My 2005 Ford F150 with 65k miles has developed a habit of modest backlash when stopping and starting off. At a traffic light for instance, I apply the brakes to come to a full stop, and immediately after the moment of complete stop, it will settle back in place as if the body is not fully connected to the frame. The same thing happens when I start out. I lift my foot off the brake pedal, the truck inches forward at idle with the automatic transmission until I apply the gas at which time it acts as if it takes up slack in the drive train.

When if feels as if it’s “taking up slack,” is there a noise accompanying that?
If so, I’d look at worn universal joints in the driveshaft.
Other issues to check would be the condition of the brakes.

The brakes have a groaning sound down at my feet with I apply pressure to the pedal. If I push down hard, the pedal keeps going although it never goes all the way to the floor.

So where/when is the ker-thunking?

The ker-thunking doesn’t seem to relate to the groaning. The groaning is when I am running at speed in traffic. The ker-thunking is only when I stop or start. I’ll look at both the brakes and the universal joints. Thanks.

I would look at the drive shaft and rear differential. Too much play in either one could case this.

Rear Drive Shaft Slip yoke binding on the splines… Fairly typical for this vintage truck. This can be verified by removing the rear shaft (drive shaft) and driving the vehicle using the front drive shaft in 4x4 (If equipped)… If the stop bump is gone, you can lube the slip yoke with the appropriate Teflon grease and put the rear shaft back in.

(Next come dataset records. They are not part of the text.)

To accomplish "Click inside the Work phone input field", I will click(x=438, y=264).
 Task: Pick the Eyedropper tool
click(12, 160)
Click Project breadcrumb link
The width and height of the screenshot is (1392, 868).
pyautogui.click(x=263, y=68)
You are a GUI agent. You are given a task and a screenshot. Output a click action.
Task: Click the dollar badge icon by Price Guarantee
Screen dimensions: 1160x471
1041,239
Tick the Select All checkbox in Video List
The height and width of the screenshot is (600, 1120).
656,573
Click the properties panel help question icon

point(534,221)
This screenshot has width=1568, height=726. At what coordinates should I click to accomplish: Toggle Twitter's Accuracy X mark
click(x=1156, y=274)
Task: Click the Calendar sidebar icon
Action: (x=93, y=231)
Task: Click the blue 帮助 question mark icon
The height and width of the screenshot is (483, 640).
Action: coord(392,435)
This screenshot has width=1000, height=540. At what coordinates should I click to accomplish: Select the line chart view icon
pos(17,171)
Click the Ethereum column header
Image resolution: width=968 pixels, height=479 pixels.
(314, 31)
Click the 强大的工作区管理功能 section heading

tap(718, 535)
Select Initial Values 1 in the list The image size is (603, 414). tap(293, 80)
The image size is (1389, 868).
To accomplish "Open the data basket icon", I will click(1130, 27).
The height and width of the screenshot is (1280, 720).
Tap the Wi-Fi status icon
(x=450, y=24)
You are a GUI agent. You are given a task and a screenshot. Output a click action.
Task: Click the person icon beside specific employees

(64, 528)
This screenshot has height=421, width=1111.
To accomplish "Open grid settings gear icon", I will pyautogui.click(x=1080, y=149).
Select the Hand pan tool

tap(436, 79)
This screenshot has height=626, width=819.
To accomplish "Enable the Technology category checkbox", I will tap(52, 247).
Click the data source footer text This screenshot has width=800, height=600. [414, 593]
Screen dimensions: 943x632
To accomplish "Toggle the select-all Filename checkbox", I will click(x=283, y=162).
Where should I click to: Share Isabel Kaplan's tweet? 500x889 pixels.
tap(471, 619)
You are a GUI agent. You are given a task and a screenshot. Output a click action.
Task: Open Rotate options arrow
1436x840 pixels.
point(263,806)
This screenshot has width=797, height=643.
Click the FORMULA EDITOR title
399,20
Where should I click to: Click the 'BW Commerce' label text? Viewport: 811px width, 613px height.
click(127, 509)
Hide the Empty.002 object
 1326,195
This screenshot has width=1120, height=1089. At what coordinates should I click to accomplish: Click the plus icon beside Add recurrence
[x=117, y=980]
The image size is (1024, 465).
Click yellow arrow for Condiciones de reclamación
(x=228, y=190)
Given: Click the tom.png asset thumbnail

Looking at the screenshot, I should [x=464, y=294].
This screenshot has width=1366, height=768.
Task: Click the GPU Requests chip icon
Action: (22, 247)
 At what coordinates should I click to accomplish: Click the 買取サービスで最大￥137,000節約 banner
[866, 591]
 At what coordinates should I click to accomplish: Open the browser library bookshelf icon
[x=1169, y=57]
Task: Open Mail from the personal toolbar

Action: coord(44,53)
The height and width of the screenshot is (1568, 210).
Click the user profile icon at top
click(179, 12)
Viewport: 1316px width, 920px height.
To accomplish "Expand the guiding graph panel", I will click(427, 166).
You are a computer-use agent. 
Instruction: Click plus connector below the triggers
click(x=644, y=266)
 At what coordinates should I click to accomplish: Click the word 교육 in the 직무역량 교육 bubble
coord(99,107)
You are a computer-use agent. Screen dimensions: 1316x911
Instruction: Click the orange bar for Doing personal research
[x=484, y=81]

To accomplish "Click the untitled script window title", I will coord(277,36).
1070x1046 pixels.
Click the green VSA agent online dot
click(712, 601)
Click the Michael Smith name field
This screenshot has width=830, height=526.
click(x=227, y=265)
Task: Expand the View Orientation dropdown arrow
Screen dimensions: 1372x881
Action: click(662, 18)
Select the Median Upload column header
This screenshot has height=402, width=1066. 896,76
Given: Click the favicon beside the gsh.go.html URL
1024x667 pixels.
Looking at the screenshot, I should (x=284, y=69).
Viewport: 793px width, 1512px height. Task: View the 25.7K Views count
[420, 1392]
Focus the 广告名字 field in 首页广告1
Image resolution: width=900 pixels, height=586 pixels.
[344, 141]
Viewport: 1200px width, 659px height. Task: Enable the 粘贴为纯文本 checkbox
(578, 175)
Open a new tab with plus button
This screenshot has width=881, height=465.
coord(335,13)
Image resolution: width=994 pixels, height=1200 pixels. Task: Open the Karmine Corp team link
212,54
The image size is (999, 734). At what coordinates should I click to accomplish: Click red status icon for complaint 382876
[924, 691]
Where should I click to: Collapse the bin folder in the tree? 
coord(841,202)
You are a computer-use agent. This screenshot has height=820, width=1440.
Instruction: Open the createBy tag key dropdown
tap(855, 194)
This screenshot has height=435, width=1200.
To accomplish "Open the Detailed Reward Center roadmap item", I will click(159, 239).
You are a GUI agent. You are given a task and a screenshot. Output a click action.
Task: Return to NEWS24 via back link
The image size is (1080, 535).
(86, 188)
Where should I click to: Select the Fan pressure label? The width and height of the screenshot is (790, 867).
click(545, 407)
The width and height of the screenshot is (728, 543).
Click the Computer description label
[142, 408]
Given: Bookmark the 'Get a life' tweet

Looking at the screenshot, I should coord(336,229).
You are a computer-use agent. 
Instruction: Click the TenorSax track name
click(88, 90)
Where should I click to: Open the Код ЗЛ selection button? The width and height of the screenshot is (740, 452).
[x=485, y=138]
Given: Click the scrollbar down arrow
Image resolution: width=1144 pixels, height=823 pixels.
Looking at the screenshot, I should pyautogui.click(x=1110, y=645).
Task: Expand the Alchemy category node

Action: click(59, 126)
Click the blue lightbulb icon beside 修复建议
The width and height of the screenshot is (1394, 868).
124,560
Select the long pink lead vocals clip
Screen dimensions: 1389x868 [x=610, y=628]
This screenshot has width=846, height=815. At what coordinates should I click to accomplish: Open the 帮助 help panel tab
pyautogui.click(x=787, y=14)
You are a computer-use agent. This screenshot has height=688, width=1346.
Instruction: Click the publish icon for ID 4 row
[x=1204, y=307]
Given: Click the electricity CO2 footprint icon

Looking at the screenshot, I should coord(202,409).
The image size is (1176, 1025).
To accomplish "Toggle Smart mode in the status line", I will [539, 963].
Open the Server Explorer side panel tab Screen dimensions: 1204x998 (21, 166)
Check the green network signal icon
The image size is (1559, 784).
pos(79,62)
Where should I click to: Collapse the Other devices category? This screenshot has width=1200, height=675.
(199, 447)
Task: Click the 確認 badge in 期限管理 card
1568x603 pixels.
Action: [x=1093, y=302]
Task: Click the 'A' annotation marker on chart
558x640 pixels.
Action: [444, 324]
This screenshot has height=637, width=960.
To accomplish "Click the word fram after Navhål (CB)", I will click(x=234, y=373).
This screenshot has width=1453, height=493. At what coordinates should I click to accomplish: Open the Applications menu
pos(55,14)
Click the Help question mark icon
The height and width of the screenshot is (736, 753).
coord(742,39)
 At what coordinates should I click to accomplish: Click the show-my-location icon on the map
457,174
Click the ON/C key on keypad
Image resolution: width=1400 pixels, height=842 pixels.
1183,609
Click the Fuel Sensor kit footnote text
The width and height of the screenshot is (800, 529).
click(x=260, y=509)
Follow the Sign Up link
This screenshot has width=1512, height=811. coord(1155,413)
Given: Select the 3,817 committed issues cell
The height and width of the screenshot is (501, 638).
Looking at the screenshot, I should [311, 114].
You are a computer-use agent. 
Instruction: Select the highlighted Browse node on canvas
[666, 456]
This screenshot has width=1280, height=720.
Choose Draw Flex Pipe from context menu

There are some cases where the slip yoke spline surface finish is too course/rough, in this case the grease repair will only be temporary and replacement of the yoke will be required.

Forgot to make note, you must index the driveshaft using a paint marker or some other method… The driveshaft MUST go back in in the same orientation as it came out. This means that the driveshaft must be orientated/clocked in the same location of the rear companion flange and the Transfer case output shaft as how it was originally installed. There is the potential for creating 1st order prop shaft vibrations if shaft is installed out of time. (This is even more critical on 2wd) Make your paint marks on the comp flange and shaft so that they will be side by side… (Typically at the 6 o’clock position) Make another make at the 6 o’clock position at the slip yoke. When you slide the shaft out of the t-case, make a small mark on the output shaft (6 o’clock pos) this will ensure proper shaft clocking/alignment when you put her back together. If driving with the rear shaft out, a rubber glove and a zip tie will reduce the oil leakage from the t case. (Glove can be put over the extension housing. Top off the t-case as needed.

Bakes will make that noise, ujoint inspection is my reccomendation.